ОТРЫВОК »

Истории, рассказанные мастером, производят глубокое впечатление. Ожидание в таком случае исполнено напряжения, развязка - благодатное освобождение эмоций. По попытайтесь эту же историю рассказать еще раз другим людям, в другой обстановке. В девяти случаях из десяти ничего из этого не выйдет. Еще не кончив рассказывать, вы почувствуете, что история гроша ломаного не стоит. Вам покажется - то ли вы "не тянете", то ли слушатели "не тянут". Короче говоря, история "не тянет".

Почему? Да потому что вы сыграли роль явного эпигона. Тот же самый рассказчик, он же и ее оригинальный автор, изложил бы все это совсем по-другому при других обстоятельствах. Ситуация, освещение, пространство дали бы ему иной ритм. А может быть, он выбрал бы совсем другую историю?

Однажды в автобусе, который шел в Удал, я услышал анекдот, рассказанный пышнотелой женщиной в цветастом хлопчатобумажном платье, которая сидела впереди меня, прямо за шофером. Делая вид, что обращается непосредственно только к спине шофера, она прекрасно сознавала, что ее слушает весь автобус. Когда автобус взбирался по склону холма, она замолкала. Как будто бы ее история могла бы прозвучать лишь на спусках с холмов. Паузы воспринимались как необходимые в ходе повествования. Речь шла о конторе, где выдавали продуктовые карточки, откуда мы все только что вышли. То, о чем она рассказывала, большинство пережило четверть часа назад. Но тем не менее все с жадностью вслушивались в ее слова. Почему? Женщина была в этот момент актрисой и прекрасно сознавала это; так и воспринимали ее окружающие.

Автобусная тряска сыграла роль объединяющего всех очага, а спина шофера была, так сказать, главным слушателем.

Когда я вернулся домой, то, сидя на кухне, пересказал ее историю своим домашним и почувствовал, что от них всех веет ледяным холодом. Когда я кончил говорить и ожидать было уже нечего, они вежливо хмыкнули. И вот вам моя грустная история об истории, которая была сначала такой смешной в устах той женщины.

Между прочим, в той же самой местности довелось мне слушать как-то рассказ одного старика. Он сидел у очага и говорил, при этом так затягивая развязку, что его слушатели буквально сгорали от нетерпения. Эта была отличительная черта его манеры повествования, которая воспринималась сначала мною как досадный изъян, но которая, как я понял позднее, была признаком глубокого артистизма, - как раз именно то, что он опускал развязку или как-то ее смазывал, оставляя в первое мгновение недоумевающих слушателей с разинутыми ртами: ну и что?

Смех приходил часом позднее, когда человек начинал понимать, как ловко его одурачили. Я долгое время считал, что старый балагур - единственный, кто владеет такой манерой повествования, пока не натолкнулся на том ирландских историй, где главными персонажами были Пат и Майкл, историй, в которых не было никакой развязки. Простодушный читатель, привыкший к тому, что все должно чем-то кончиться, сидел с вытянутым лицом, пока не постигал сущность этой литературной манеры. И тогда эти истории начинали раскрываться для него по-новому.

ЗАДАНИЕ A »
Куда шёл автобус, в котором женщина рассказывала анекдот, если верить отрывку о рассказчиках?
ЗАДАНИЕ B »
Перепишите из отрывка о рассказчиках кусок от «Между прочим, в» до «ртами: ну и что?» слово в слово.
ЗАДАНИЕ C »
Продолжите отрывок о рассказчиках с того места, на котором он обрывается.
Данные, которые идут дальше, для работы не нужны.

ДАННЫЕ »
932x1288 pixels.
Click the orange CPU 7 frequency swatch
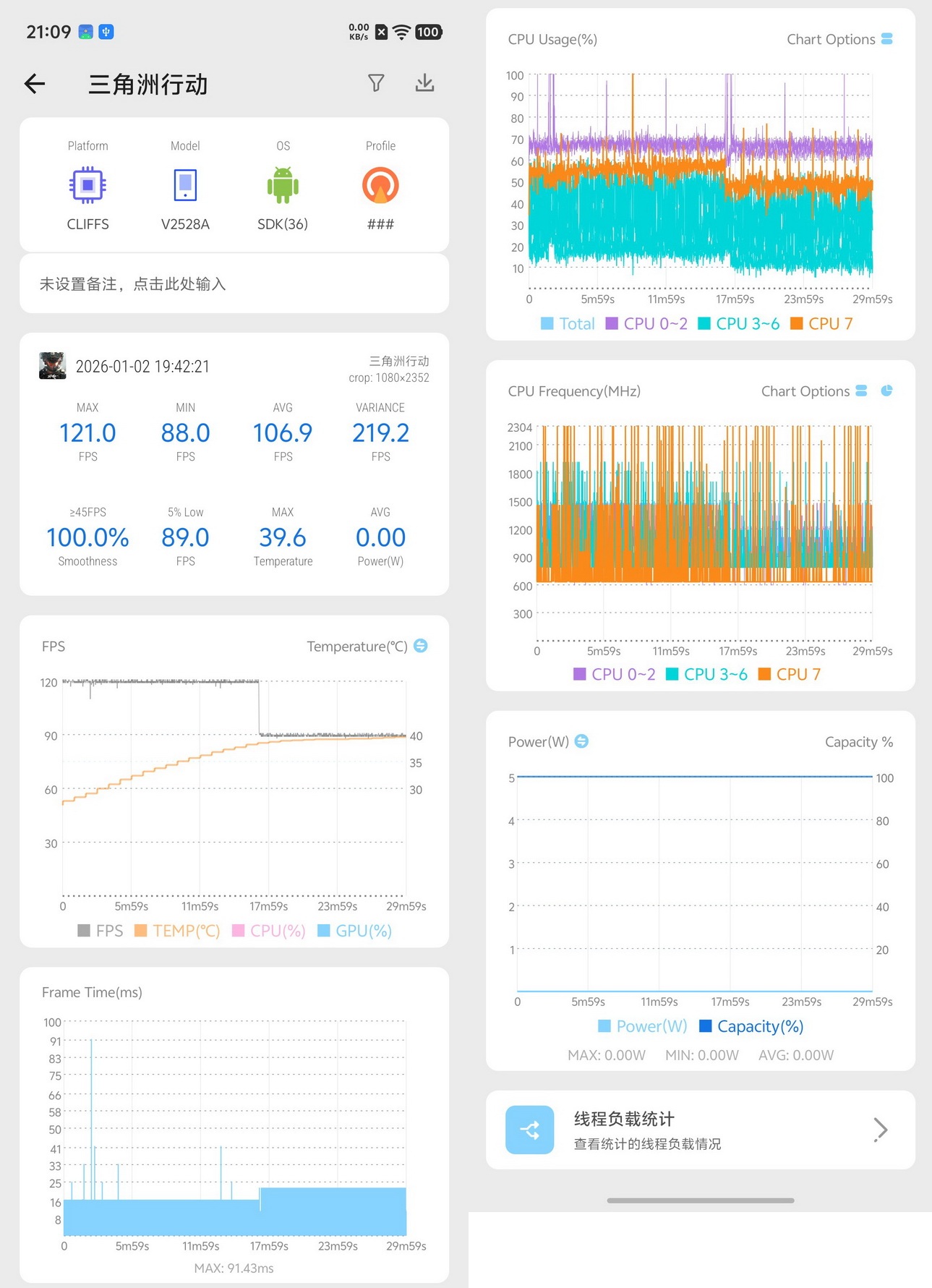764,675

---

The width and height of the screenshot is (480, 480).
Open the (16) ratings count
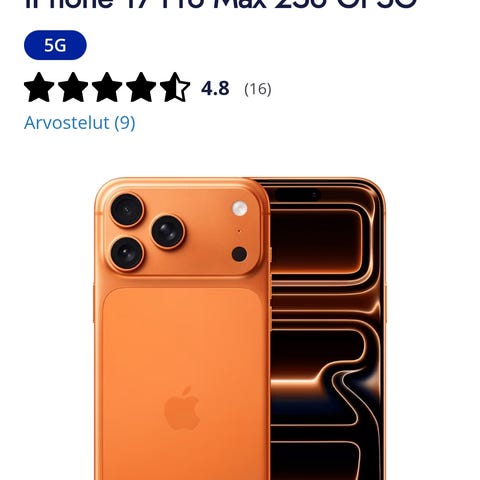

ОТВЕТ A »
В Удал.

ОТВЕТ B »
Между прочим, в той же самой местности довелось мне слушать как-то рассказ одного старика. Он сидел у очага и говорил, при этом так затягивая развязку, что его слушатели буквально сгорали от нетерпения. Эта была отличительная черта его манеры повествования, которая воспринималась сначала мною как досадный изъян, но которая, как я понял позднее, была признаком глубокого артистизма, - как раз именно то, что он опускал развязку или как-то ее смазывал, оставляя в первое мгновение недоумевающих слушателей с разинутыми ртами: ну и что?

ОТВЕТ C »
Из чего я заключаю, что старинное искусство повествования столь прекрасно само по себе, что развязка не так уж и важна.

Или разгадка в том, что эти истории были записаны?

Вот мы и подошли к следующему моменту. Вы пробовали записать то, что поведал вам подобный рассказчик? Слово в слово. И эксперимент окажется неудачным в десяти случаях из десяти.

Но тот, кто пишет, ощущая эту традицию, и кому это по-настоящему удается, тот преобразует в тишине сказанное в написанное: ему дано создать повествование, которое воздействует как рассказ у костра. И таким образом осуществляется этот переход от первоначального устного повествования в его письменную противоположность. Именно это в конечном итоге отличает прежде всего англосаксонскую школу.

Для русской новеллы, представляющей другой идеальный пример этого жанра, характерно длительное развитие действия. И не потому, что она больше по объему. Новеллы Чехова, например, сами по себе достаточно коротки, но их ритм и более размерен, и часто едва ощутим. Значительная часть образцов русской классической новеллы представляет собой изложение мыслей в рамках данной ситуации, контуры которой едва намечены и теряются в тонких отвлеченных размышлениях и многочисленных ассоциативных связях, но напряженность переживаний автора столь интенсивна, что она передается и читателю.

Возьмите, к примеру, жемчужину из жемчужин, рассказ Достоевского "Скверный анекдот". Здесь мы видим, что авторский взгляд на трагикомические происшествия на свадьбе все время возникает на втором плане потока сознания Ивана Ильича Пралинского, внутренний мир которого зримо и в деталях предстает перед нами с первых страниц нарочито откровенного описания событий. События разворачиваются стремительно с самого начала, но еще больший заряд энергии им сообщает состояние души человека, уже хорошо знакомого нам.

Развитие действия в его поэтическом ритме можно сравнить с прыжком с трамплина, а высота трамплина уже подготовлена предшествующим ходом повествования.

То же самое можно сказать о спокойствии пейзажа у Тургенева. Это описание как будто бы направлено на то, чтобы создать у читателя ощущение покоя, почти доходящее до апатии, одновременно в нем тем сильнее загорается пламя тоски по недостижимому, огонь, который будет гореть постоянно. В данном случае внутренний настрой произведения становится инструментом развития всего действия; источник развития действия не указан точно и ясно, но тем не менее его никак нельзя назвать неопределенным.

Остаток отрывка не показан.